• 文档片段:

***

了解tcp的状态以及每个状态的超时时间,对排查问题和提高Server性能非常有用。
虽然Google、百度等可以提供很多信息,但是绝大多数都是碎片化,碎片化的知识是有害的。
因此首要任务就是借助Google、百度等找到权威并且系统的资料。
第一份资料是tcp的rfc文档,它对tcp协议、连接状态做了最系统、最权威的介绍:transmission control protocol。
第二份资料是linux kernel documention,了解了tcp的原理,要进行参数调整的时候,需要参考这份文档。
另外还会用到一个工具:netstat
。
rfc-793中的内容分为三部分:介绍,设计理念(philosophy)、功能说明(functional specification)。

***

• 数据部分:
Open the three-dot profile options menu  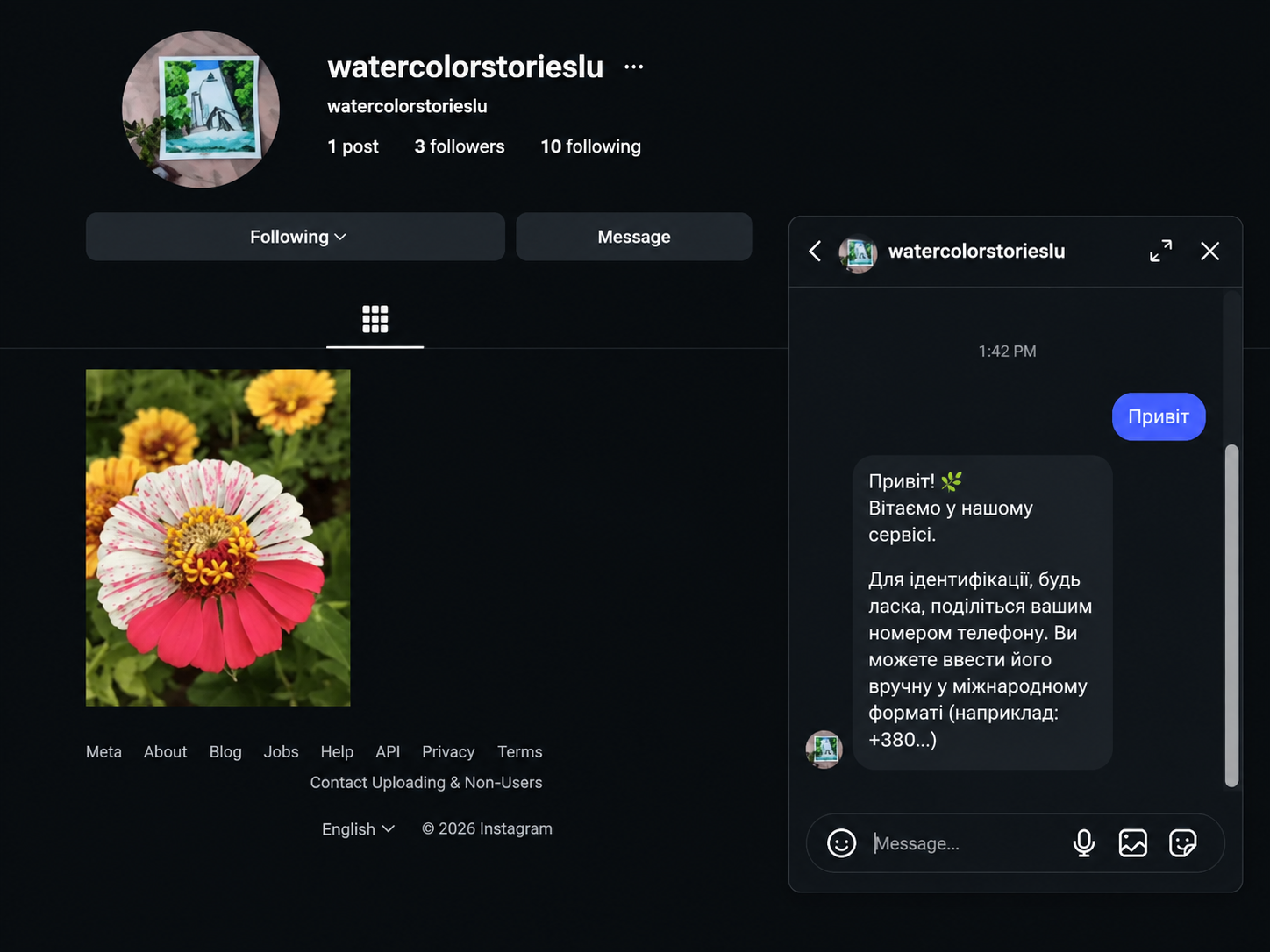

***

• 题目 A: 请根据上文关于TCP状态的文档片段,列出其中所说的rfc-793内容分成的全部部分。
• 题目 B:
请根据上文关于TCP状态的文档片段回答以下问题:
(i) 了解tcp的状态以及每个状态的超时时间有什么用处?
(ii) 第二份资料是什么?什么时候需要参考它?
(iii) 文中另外还会用到的工具叫什么?

• 完整回答 A:
1. 介绍
2. 设计理念(philosophy)
3. 功能说明(functional specification)

• 完整回答 B:
(i) 对排查问题和提高Server性能非常有用。
(ii) 第二份资料是linux kernel documention,要进行参数调整的时候需要参考它。
(iii) netstat。